TASK ITEM: Look through the records below and collect all lines that hold the string "will".

---------- DATA FOR REVIEW ----------

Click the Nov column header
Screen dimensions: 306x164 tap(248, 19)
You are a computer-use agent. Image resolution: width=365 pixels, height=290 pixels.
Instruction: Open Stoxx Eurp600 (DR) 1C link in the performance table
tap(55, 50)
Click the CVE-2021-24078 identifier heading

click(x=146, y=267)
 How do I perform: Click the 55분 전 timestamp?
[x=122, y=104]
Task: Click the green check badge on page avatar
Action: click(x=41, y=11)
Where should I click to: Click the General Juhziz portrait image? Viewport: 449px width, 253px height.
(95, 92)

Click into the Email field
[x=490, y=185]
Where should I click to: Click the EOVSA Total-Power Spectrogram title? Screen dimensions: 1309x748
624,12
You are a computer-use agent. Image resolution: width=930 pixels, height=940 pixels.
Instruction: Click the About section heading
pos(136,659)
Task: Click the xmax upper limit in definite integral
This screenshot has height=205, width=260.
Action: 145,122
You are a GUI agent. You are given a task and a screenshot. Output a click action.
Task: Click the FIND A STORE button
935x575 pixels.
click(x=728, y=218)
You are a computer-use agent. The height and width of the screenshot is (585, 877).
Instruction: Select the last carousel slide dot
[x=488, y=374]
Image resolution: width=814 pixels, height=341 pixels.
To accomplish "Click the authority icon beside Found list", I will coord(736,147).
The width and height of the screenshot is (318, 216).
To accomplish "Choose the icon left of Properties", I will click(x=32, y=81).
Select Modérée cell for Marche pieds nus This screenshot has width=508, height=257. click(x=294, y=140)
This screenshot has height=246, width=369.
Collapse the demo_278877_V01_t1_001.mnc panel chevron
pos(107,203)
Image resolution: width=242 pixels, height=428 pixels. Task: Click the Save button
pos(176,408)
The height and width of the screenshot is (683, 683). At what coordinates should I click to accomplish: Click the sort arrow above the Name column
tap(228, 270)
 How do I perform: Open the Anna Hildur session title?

----------

YOUR SOLUTION:
To accomplish "Click the authority icon beside Found list", I will coord(736,147).
To accomplish "Choose the icon left of Properties", I will click(x=32, y=81).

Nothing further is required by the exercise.